(Collected data)
-*-

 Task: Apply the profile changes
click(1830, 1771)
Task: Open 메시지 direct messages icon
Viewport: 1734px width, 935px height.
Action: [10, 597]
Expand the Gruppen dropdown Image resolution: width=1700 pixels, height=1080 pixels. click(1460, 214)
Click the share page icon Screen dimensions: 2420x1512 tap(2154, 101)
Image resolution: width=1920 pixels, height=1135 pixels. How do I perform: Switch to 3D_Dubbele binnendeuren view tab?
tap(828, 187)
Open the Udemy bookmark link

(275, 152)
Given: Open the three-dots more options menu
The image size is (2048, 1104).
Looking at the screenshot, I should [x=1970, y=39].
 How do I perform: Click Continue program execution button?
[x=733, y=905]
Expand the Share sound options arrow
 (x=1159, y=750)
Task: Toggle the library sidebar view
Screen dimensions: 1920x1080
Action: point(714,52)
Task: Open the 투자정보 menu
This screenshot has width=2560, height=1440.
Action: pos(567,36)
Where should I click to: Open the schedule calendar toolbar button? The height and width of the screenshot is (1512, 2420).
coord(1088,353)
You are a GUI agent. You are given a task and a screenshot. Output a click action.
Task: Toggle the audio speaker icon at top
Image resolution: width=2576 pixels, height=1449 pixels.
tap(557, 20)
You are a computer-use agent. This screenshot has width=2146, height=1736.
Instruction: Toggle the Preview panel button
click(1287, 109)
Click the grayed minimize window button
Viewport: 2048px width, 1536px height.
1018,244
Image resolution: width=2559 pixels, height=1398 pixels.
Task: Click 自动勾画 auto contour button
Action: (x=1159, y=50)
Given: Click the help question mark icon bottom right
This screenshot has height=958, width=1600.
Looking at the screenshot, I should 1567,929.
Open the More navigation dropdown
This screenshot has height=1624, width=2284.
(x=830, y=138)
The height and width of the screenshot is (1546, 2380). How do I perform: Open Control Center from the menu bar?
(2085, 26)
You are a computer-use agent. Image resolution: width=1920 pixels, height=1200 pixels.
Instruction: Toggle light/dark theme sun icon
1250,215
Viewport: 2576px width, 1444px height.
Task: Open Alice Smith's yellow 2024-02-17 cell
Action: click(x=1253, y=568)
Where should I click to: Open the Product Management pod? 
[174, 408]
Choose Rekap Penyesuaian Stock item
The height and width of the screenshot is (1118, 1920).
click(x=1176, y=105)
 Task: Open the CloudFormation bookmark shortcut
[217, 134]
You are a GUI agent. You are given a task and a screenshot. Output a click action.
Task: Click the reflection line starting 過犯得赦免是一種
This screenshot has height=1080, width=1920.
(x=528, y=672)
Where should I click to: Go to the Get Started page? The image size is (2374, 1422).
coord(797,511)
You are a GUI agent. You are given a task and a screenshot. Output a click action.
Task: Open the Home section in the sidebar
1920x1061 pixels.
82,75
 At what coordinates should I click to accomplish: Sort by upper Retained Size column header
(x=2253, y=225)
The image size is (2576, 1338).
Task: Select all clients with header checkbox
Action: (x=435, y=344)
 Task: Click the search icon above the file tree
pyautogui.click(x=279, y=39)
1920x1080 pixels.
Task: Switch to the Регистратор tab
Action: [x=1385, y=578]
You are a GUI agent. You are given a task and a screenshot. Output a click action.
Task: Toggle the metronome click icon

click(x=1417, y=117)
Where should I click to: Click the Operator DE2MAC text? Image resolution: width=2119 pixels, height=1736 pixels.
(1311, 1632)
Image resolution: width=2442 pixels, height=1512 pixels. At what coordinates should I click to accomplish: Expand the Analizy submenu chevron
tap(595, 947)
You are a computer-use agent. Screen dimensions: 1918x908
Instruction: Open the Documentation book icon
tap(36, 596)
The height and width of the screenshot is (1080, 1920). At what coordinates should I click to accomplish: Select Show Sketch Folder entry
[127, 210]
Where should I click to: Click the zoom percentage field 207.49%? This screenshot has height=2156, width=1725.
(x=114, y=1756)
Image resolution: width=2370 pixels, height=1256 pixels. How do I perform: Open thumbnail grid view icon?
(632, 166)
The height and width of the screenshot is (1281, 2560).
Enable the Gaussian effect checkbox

-*-

Starting at the first entry and ending at the last, reproduce each one exactly.

Answer:
 Task: Apply the profile changes
click(1830, 1771)
Task: Open 메시지 direct messages icon
Viewport: 1734px width, 935px height.
Action: [10, 597]
Expand the Gruppen dropdown Image resolution: width=1700 pixels, height=1080 pixels. click(1460, 214)
Click the share page icon Screen dimensions: 2420x1512 tap(2154, 101)
Image resolution: width=1920 pixels, height=1135 pixels. How do I perform: Switch to 3D_Dubbele binnendeuren view tab?
tap(828, 187)
Open the Udemy bookmark link

(275, 152)
Given: Open the three-dots more options menu
The image size is (2048, 1104).
Looking at the screenshot, I should [x=1970, y=39].
 How do I perform: Click Continue program execution button?
[x=733, y=905]
Expand the Share sound options arrow
 (x=1159, y=750)
Task: Toggle the library sidebar view
Screen dimensions: 1920x1080
Action: point(714,52)
Task: Open the 투자정보 menu
This screenshot has width=2560, height=1440.
Action: pos(567,36)
Where should I click to: Open the schedule calendar toolbar button? The height and width of the screenshot is (1512, 2420).
coord(1088,353)
You are a GUI agent. You are given a task and a screenshot. Output a click action.
Task: Toggle the audio speaker icon at top
Image resolution: width=2576 pixels, height=1449 pixels.
tap(557, 20)
You are a computer-use agent. This screenshot has width=2146, height=1736.
Instruction: Toggle the Preview panel button
click(1287, 109)
Click the grayed minimize window button
Viewport: 2048px width, 1536px height.
1018,244
Image resolution: width=2559 pixels, height=1398 pixels.
Task: Click 自动勾画 auto contour button
Action: (x=1159, y=50)
Given: Click the help question mark icon bottom right
This screenshot has height=958, width=1600.
Looking at the screenshot, I should 1567,929.
Open the More navigation dropdown
This screenshot has height=1624, width=2284.
(x=830, y=138)
The height and width of the screenshot is (1546, 2380). How do I perform: Open Control Center from the menu bar?
(2085, 26)
You are a computer-use agent. Image resolution: width=1920 pixels, height=1200 pixels.
Instruction: Toggle light/dark theme sun icon
1250,215
Viewport: 2576px width, 1444px height.
Task: Open Alice Smith's yellow 2024-02-17 cell
Action: click(x=1253, y=568)
Where should I click to: Open the Product Management pod? 
[174, 408]
Choose Rekap Penyesuaian Stock item
The height and width of the screenshot is (1118, 1920).
click(x=1176, y=105)
 Task: Open the CloudFormation bookmark shortcut
[217, 134]
You are a GUI agent. You are given a task and a screenshot. Output a click action.
Task: Click the reflection line starting 過犯得赦免是一種
This screenshot has height=1080, width=1920.
(x=528, y=672)
Where should I click to: Go to the Get Started page? The image size is (2374, 1422).
coord(797,511)
You are a GUI agent. You are given a task and a screenshot. Output a click action.
Task: Open the Home section in the sidebar
1920x1061 pixels.
82,75
 At what coordinates should I click to accomplish: Sort by upper Retained Size column header
(x=2253, y=225)
The image size is (2576, 1338).
Task: Select all clients with header checkbox
Action: (x=435, y=344)
 Task: Click the search icon above the file tree
pyautogui.click(x=279, y=39)
1920x1080 pixels.
Task: Switch to the Регистратор tab
Action: [x=1385, y=578]
You are a GUI agent. You are given a task and a screenshot. Output a click action.
Task: Toggle the metronome click icon

click(x=1417, y=117)
Where should I click to: Click the Operator DE2MAC text? Image resolution: width=2119 pixels, height=1736 pixels.
(1311, 1632)
Image resolution: width=2442 pixels, height=1512 pixels. At what coordinates should I click to accomplish: Expand the Analizy submenu chevron
tap(595, 947)
You are a computer-use agent. Screen dimensions: 1918x908
Instruction: Open the Documentation book icon
tap(36, 596)
The height and width of the screenshot is (1080, 1920). At what coordinates should I click to accomplish: Select Show Sketch Folder entry
[127, 210]
Where should I click to: Click the zoom percentage field 207.49%? This screenshot has height=2156, width=1725.
(x=114, y=1756)
Image resolution: width=2370 pixels, height=1256 pixels. How do I perform: Open thumbnail grid view icon?
(632, 166)
The height and width of the screenshot is (1281, 2560).
Enable the Gaussian effect checkbox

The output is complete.